Mott, who also has published two books of poetry, “We Call This Thing Between Us Love” and “… hide behind me …,” says his poetry is a little different — it focuses on superheroes. He’s a big comic book fan. The second collection is about his father’s death and superheroes.
“The Returned” took him about a year for a draft, and the editing went on for six to nine months. In a year and a half, it was ready. “I try to do a manuscript a year, one big project every year. ‘Returned’ was my project for the year. I didn’t expect everything to happen, then all at once, it did.”
He cites good work habits. He gets up about 6:30 or 7 a.m. and sits down at the computer to write. He goes at it until about 11, takes a break, and finishes up about 1:30 or 2, then runs his errands, answers email and does some phone interviews.
He learned “a dramatic amount” from his agent and editor. “They help you see what readers see.” His agent and editor helped him to “understand entry points into the book, where to make stronger emotional moments.”
Every day he writes, he finds something new about writing, he says. He is avoiding reviews and stays away from sales numbers, advice he got from other writers. He’s still friendly with and listens to advice from other UNC-Wilmington writers, especially Philip Gerard, who he says was a massive help, David Gessner and Rebecca Lee.
Though some expect his book to be in the horror genre, or supernatural, Mott says his goal is for people to focus on the here and now and cherish time with individuals. As he worked on the project, it revealed to him the people in his life “and their value and what they contributed to me.” After his parents died, people embraced him and acted as a stand-in for his parents. That’s who Lucille and Harold are based on. “It’s great to have that feeling of love and being welcomed. Hardships come and go, and they will hurt, but you must value the time you have with them while you have them.”
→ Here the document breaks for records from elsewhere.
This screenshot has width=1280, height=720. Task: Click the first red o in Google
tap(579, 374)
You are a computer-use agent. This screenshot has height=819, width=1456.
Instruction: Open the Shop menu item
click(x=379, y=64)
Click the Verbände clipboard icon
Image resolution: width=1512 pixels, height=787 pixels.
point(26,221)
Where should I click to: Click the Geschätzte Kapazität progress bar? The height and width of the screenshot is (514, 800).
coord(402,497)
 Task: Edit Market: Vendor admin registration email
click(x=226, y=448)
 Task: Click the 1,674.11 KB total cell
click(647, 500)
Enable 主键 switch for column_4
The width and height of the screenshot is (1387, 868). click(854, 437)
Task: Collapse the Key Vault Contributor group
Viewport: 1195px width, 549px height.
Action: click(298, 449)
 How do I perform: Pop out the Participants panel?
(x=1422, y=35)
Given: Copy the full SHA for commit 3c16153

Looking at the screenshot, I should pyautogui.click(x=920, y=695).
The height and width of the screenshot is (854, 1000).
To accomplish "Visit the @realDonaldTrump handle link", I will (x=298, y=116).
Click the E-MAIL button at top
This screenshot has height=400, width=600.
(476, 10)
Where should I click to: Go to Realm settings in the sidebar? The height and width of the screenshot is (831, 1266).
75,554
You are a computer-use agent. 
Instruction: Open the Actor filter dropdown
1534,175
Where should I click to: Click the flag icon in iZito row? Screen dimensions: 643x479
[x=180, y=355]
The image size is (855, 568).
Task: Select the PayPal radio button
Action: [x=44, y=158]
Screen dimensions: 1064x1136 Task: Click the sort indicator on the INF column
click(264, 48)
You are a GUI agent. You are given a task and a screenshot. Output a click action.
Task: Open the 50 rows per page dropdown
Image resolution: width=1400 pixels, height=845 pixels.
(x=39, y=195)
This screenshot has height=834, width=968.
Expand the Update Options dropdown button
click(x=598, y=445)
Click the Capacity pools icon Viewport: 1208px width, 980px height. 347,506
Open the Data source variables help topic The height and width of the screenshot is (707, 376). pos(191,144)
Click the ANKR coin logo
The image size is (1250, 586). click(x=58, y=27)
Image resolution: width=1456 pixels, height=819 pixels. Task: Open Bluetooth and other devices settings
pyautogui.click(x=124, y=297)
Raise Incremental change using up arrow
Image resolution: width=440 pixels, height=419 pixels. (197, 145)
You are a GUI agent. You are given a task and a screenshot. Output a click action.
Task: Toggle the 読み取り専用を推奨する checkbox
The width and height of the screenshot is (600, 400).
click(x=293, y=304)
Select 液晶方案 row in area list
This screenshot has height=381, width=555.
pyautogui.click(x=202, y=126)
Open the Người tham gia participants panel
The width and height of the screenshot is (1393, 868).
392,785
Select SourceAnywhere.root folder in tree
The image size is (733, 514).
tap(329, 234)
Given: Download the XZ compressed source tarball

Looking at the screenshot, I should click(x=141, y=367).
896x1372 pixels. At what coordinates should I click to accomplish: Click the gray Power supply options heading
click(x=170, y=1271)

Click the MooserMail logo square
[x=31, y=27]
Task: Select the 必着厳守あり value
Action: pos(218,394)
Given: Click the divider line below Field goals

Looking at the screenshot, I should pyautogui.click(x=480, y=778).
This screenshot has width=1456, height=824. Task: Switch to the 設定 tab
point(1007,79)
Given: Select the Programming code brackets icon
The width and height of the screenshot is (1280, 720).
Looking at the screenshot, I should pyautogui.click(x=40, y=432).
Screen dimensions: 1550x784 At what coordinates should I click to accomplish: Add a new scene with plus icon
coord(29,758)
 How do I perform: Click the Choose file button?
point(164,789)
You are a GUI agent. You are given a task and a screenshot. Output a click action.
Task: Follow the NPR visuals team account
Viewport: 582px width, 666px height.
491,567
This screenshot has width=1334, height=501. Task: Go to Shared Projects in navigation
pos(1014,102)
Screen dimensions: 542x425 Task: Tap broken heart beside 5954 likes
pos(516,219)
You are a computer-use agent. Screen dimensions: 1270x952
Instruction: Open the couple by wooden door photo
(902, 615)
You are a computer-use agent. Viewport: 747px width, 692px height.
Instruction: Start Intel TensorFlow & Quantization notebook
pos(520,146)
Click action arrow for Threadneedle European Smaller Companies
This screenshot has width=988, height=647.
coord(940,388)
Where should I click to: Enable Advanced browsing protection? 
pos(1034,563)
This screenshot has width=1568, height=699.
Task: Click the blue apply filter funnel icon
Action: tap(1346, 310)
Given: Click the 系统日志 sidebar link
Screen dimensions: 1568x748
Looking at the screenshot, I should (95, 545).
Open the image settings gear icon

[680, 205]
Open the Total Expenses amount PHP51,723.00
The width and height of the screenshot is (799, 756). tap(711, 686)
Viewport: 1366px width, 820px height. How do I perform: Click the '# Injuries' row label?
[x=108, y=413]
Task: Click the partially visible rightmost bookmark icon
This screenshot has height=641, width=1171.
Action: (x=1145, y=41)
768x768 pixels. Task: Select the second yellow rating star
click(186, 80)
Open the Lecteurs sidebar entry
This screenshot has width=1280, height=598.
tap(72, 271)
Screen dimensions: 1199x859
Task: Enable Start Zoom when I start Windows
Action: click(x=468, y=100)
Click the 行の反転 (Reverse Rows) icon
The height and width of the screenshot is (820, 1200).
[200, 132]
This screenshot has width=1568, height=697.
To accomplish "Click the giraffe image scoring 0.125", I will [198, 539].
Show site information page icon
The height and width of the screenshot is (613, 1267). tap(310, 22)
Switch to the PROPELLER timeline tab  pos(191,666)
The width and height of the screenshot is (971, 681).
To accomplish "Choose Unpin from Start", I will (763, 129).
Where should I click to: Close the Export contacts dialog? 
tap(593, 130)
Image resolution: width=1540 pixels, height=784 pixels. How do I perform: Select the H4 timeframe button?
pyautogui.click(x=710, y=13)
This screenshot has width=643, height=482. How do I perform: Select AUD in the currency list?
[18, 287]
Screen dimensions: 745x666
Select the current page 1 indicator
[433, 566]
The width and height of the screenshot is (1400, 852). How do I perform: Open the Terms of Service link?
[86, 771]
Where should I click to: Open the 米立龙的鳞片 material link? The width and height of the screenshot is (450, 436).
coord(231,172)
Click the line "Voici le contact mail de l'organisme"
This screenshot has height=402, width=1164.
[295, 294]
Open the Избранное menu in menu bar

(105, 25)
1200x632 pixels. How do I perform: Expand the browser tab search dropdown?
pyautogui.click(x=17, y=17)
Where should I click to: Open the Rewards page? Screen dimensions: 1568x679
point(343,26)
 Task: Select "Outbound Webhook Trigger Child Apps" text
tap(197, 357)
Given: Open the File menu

Mott heavily outlines his work, building a narrative and playing through to find out what the responses would be. “The elements of the outlines are very fluid,” but when he’s going full bore, he likes to have some kind of plan. He doesn’t stay up late sweating bullets. “The computer will never call you back once you leave it,” he says. The key is to be disciplined.
He hasn’t had much to do with the TV show, but he likes what he sees. He loves the cast and thinks Omar Epps is perfect as Bellamy, the detective.
The best thing all this has brought him is the opportunity to have an audience, for people to read his work. “Writing full time is still challenging, more so than anything I’ve ever done.”
He never expected it to work out this way. He expected “like seven people to read it, like the poetry. Then everything happened very quickly. … I’m a very private, low-key guy. I don’t get that chance now. I’m not 100 percent comfortable with it, but I’m still adjusting. The feedback from readers, their personal stories, balance it all out.”
Mott will be at Rowan Public Library Monday at 7 p.m. to discuss his book.